KINSHASA, Congo — In a leafy compound on the edge of the Congolese capital, Micheline Nzonzi rocks a drowsy year-old bonobo in her lap, the latest arrival at a nursery that offers the world’s only lifeline to orphaned members of humankind’s closest great-ape relative. Nzonzi, who has been a surrogate mother to baby bonobos for 24 years, is one of a team of caregivers at Lola Ya Bonobo, a sanctuary where infant apes rescued from poachers and illegal pet traders are fed bottled milk, cuddled, and given years of maternal care in the hope they will one day thrive in protected groups — or, in rare cases, return to the wild.
“Without me, without us, these bonobos cannot survive,” Nzonzi said. “They survive thanks to human affection.”
The nursery currently cares for 11 young bonobos, the most recent having arrived in early 2026. Each infant is paired with a dedicated foster mother who will look after it for years before it is deemed ready to join one of the sanctuary’s established bonobo groups, some of which are open to visitors.
The bonobos’ plight is stark. Though legally protected across their range, the apes are still hunted to meet demand for bushmeat in areas far beyond the Congo Basin. The International Union for Conservation of Nature identifies the commercial bushmeat trade as the bonobo’s primary threat. In the 1980s, primatologists estimated about 100,000 bonobos remained in the wild; that figure has fallen to roughly 20,000 today.
Baby bonobos often end up at the sanctuary because poachers use them as bait, said Arsène Madimba, an educator at Lola Ya Bonobo. Captured infants are left to cry, drawing curious adult bonobos that are then shot.
“The bonobos are in danger. We are educating people to not kill the bonobos,” Madimba said. “We can’t kill them, we can’t put them at home as pets, we can’t eat them. Because of poaching, we can find big trading of orphaned bonobos across the country.”
Congolese authorities have proposed a financial incentive to slow the destruction: “bonobo credits,” modeled on carbon credits, that would reward communities for preserving the forests the apes inhabit. The program has yet to begin.
Cultural attitudes toward apes add another layer to the conservation challenge, said primatologist Gladys Kalema-Zikusoka, founder of the Uganda-based Conservation Through Public Health group. “There is a cultural difference” between Congo and neighboring Uganda, where apes are not hunted for meat, she said. “In Congo, they believe that you can become as strong as (the primate eaten).”
Once rehabilitated, some bonobos eventually return to the wild, a process that can take years of preparation. Others remain at Lola Ya Bonobo, which opened in 2002 under the sponsorship of the conservation nonprofit Les Amis des Bonobos du Congo.

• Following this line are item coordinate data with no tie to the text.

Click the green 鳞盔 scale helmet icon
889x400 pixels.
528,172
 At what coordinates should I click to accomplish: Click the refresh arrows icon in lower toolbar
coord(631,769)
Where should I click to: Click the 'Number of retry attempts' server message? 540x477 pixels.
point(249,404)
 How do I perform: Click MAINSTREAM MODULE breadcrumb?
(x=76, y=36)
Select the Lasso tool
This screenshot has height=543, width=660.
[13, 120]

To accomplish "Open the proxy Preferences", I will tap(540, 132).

The bonobo shares nearly 99% of its DNA with humans and, alongside chimpanzees, is among humanity’s closest living relatives. The species was first distinguished from the chimpanzee in 1929, when German anatomist Ernst Schwarz noticed differences in a skull originally thought to belong to a small-headed chimp. In 1933, American zoologist Harold Coolidge provided detailed descriptions that confirmed the bonobo as a separate species.
Bonobos are led by females and known for a notably peaceful social structure. Unlike chimpanzees and gorillas, when two bonobo groups meet, females can switch sides without provoking conflict. The apes also engage in frequent casual mating, earning them a reputation as the “hippie apes.”

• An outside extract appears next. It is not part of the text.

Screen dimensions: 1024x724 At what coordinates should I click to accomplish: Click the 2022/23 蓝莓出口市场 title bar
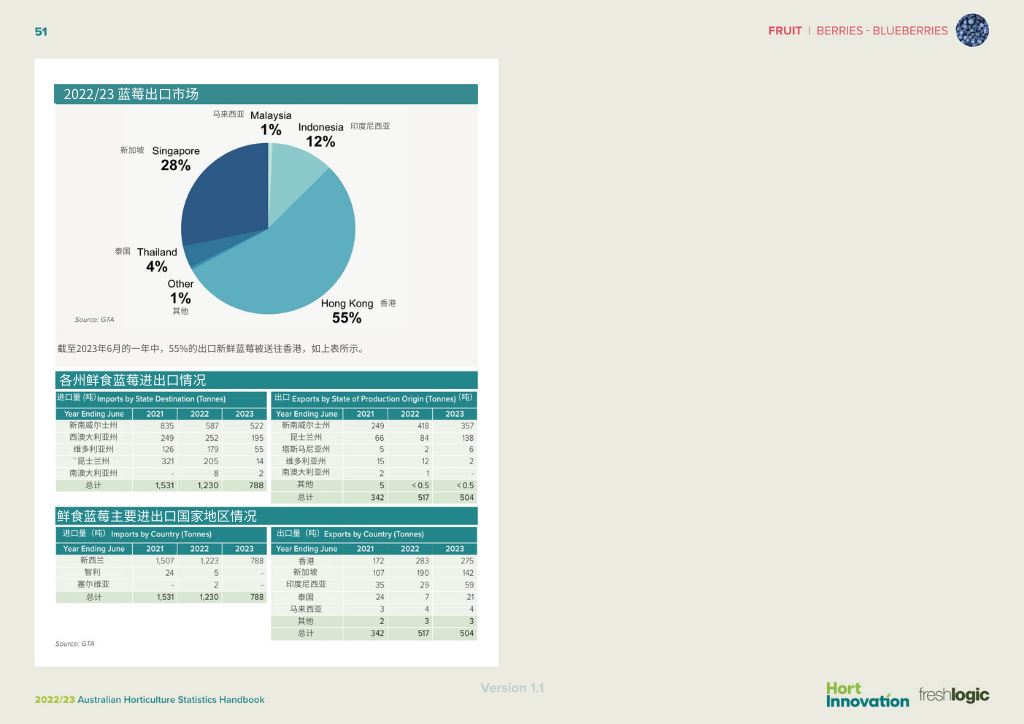265,94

In Kinshasa, the trade in primate meat has gone underground. Vendors need permits to hunt antelopes and other species, but trading in any type of monkey is prohibited, partly to prevent the spread of zoonotic diseases such as Ebola.
“I used to sell monkeys before, but now we cannot sell monkeys, any type of monkeys,” said Charles Ntanga, a vendor at Masina market. He gestured with a flywhisk at the rancid carcass of a giant rodent, priced at about $17 a kilogram, while a neighboring stall sold python meat steaming in the humid air.
At the sanctuary, zookeeper Frank Lutete paddled across the water to distribute papaya as a troop of bonobos descended from the trees, raising a racket. Some of the apes, he said, tapped their chests as a gesture of gratitude.
Lola Ya Bonobo’s caregivers can identify each animal by name, bonds built over years of bottle-feeding and play. The sanctuary’s existence, and the mothers who sustain it, are a bulwark against a trade that has turned one of Africa’s most intelligent and empathetic species into a threatened commodity.